[email protected] wrote:
From: Kenneth Whistler ([email protected])
--------------------------------------------------------------------------------
C. E. Whitehead said:
I've not gone through many character charts though so I can't
really speak as an expert as you all can; sorry I've not gotten
to more; I will try to ...
For people who wish to pursue this issue further, the relevant
information is neatly summarized in the extracted property
data file:
http://www.unicode.org/Public/UNIDATA/extracted/DerivedNumericType.txt
That is what you should look at for efficiency, and
is basically what the UTC would be using for discussion
about this matter.
--Ken
C.E.
Specifically, notice New Tai Lue numbers (U+19D0-U+19DA). We have a sequence of
eleven gc=Nd, that absolutely cannot be arranged so that consecutive code points
have ascending numeric values. I doubt that if Arabic were encoded today that there
would be a full set of Eastern digits, only 4-7, with 0-3 and 8 & 9 sharing
with the regular Arabic digits.
I don't understand what you mean here by the "Arabic" digits.
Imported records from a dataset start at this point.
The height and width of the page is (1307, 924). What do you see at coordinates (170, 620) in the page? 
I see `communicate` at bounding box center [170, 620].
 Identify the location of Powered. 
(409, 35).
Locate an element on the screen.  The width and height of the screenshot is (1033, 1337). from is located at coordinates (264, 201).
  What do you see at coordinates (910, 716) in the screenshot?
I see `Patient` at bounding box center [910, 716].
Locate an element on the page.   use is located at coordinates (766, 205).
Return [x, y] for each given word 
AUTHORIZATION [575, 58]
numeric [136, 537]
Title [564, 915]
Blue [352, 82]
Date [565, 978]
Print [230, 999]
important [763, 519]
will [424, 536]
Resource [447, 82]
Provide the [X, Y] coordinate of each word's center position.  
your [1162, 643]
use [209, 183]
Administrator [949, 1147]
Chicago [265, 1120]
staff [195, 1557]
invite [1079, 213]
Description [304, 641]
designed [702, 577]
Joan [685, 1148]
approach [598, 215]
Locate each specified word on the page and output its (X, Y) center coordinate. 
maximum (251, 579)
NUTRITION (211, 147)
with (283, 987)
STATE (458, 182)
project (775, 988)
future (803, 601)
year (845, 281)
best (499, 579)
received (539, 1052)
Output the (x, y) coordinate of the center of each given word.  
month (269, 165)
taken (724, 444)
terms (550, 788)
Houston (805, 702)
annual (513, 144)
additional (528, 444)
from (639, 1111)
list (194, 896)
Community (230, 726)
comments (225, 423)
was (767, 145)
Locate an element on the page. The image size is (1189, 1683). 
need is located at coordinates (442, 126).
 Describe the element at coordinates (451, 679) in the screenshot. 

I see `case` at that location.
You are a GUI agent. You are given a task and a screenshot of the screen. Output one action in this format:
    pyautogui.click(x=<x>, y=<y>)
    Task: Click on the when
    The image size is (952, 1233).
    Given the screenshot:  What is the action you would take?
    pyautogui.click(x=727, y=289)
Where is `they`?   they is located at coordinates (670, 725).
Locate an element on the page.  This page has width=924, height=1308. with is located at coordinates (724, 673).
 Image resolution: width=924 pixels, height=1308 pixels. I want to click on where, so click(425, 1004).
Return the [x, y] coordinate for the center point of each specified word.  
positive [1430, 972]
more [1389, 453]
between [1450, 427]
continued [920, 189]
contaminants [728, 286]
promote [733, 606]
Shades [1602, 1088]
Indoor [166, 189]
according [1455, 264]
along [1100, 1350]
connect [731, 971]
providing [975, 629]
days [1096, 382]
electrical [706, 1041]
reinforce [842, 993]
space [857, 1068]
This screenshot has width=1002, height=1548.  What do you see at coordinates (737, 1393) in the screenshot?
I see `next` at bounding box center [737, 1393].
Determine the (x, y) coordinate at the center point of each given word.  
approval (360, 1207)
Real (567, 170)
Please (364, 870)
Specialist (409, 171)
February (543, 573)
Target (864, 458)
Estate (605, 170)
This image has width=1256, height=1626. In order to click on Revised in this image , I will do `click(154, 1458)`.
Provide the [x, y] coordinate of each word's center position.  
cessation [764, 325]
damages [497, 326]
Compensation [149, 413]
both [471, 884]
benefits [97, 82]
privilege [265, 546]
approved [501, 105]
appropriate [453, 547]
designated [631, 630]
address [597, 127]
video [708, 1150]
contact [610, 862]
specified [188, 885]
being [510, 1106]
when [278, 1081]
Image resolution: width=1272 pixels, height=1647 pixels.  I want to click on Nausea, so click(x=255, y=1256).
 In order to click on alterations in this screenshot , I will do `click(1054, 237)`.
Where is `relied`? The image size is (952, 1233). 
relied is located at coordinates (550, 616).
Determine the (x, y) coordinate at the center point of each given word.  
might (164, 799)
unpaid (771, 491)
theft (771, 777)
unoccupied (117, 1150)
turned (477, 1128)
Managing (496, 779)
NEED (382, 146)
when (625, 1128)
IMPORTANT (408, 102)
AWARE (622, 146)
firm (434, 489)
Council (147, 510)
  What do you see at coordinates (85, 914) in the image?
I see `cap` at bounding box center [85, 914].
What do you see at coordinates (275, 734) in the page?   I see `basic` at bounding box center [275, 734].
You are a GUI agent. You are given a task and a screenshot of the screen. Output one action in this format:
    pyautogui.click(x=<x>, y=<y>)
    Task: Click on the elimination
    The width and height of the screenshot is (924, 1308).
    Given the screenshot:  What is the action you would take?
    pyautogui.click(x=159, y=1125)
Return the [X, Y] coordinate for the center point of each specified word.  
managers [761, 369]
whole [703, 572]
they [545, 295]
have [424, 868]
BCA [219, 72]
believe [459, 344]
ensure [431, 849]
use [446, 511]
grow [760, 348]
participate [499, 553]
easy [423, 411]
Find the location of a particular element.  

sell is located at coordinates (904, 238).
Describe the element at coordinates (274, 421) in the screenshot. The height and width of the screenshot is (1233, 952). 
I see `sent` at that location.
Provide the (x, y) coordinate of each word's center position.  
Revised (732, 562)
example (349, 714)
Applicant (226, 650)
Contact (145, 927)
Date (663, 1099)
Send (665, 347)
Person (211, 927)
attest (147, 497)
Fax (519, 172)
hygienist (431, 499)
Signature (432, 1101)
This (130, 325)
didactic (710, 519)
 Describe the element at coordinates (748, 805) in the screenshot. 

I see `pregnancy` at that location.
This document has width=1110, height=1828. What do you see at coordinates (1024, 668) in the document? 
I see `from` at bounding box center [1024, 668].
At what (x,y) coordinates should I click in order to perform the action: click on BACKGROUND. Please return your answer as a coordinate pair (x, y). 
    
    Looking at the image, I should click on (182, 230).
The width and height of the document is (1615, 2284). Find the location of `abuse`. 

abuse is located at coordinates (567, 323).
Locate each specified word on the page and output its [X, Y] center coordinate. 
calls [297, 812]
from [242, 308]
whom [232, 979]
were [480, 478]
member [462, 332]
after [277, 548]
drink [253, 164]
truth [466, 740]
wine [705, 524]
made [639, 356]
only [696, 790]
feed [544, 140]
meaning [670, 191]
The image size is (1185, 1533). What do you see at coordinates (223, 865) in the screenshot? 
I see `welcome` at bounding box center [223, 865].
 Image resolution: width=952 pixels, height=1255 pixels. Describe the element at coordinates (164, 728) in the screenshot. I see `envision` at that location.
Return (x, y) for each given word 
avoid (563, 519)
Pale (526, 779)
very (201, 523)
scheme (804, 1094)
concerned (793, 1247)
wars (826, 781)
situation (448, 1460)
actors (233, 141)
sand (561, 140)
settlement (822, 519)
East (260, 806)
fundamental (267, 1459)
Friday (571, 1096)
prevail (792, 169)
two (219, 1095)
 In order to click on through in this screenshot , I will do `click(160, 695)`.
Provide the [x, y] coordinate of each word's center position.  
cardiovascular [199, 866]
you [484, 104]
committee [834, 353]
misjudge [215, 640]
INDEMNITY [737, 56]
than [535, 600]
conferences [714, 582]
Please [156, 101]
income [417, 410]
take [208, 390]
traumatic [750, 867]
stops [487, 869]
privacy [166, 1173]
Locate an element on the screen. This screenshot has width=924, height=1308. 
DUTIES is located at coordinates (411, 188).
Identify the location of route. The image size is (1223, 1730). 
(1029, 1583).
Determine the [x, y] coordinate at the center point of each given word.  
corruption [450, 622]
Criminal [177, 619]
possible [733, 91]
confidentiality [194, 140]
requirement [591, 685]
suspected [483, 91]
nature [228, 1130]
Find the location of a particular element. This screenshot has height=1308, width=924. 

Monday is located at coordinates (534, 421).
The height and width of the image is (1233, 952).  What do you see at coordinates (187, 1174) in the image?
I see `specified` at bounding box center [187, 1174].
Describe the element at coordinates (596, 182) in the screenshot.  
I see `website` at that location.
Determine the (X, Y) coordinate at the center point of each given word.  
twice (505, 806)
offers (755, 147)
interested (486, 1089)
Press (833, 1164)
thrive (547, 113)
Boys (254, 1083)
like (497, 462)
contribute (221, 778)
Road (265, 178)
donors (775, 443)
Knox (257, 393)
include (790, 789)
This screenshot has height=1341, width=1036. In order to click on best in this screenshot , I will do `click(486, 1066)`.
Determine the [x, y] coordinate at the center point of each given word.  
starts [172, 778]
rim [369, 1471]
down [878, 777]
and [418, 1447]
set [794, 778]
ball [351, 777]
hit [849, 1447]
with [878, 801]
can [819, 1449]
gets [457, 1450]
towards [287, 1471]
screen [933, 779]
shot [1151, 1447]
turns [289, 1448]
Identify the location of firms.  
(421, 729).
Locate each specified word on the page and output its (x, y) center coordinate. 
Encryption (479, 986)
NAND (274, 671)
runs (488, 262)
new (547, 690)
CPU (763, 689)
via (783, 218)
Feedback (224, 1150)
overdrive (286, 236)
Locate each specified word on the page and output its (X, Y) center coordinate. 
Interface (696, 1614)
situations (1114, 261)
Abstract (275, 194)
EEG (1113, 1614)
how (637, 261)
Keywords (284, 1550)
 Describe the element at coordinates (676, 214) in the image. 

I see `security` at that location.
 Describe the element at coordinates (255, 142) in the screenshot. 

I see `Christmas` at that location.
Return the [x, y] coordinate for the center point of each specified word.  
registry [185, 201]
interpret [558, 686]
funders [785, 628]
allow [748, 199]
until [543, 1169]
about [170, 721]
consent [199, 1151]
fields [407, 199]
Please
give a code point number example.
This leads me to the conclusion that any formal policy is inviting
definitionally insoluble problems in future encodings - collision
between encoding each character only once, and having a mathematically
pure digit sequence.
That having been said, I have absolutely no problem with reserving a code point
for zero, especially when a script is still in current use by a modern language
community. Even if usage has not been place-value before, it is a simple
adaptation for a script when its user community is exposed to global business,
scientific, and standards communities.
Even though I have no official say, as a script encoder, my vote would be to
simply recommend that decimal digits be sequentially ordered 0-9, and to leave
a reserved code point if the system is in modern use but does not currently use
place-value, and hence have a digit zero. I would explicitly fight against
anything more formal, as it would unnecessarily encumber script encoders who
have to balance a lot more interests than just programmers who won't provide
for an exception branch for non-sequential number arrangements. You've gotta do
it anyway, for CJK and New Tai Lue. I would also question any programmer who
wouldn't allow for mixing of the two blocks of Arabit digits. Just leave the
code open for future additions, just as you do for the sequential/ascending
numbers.
The original proposal also called for leaving empty a couple of code
points after '9' to allow things like New Tai Lue having duplicate '1'
digits to be adjacent to the block of 9 digits. Do you have a problem
with that?
-Van Anderson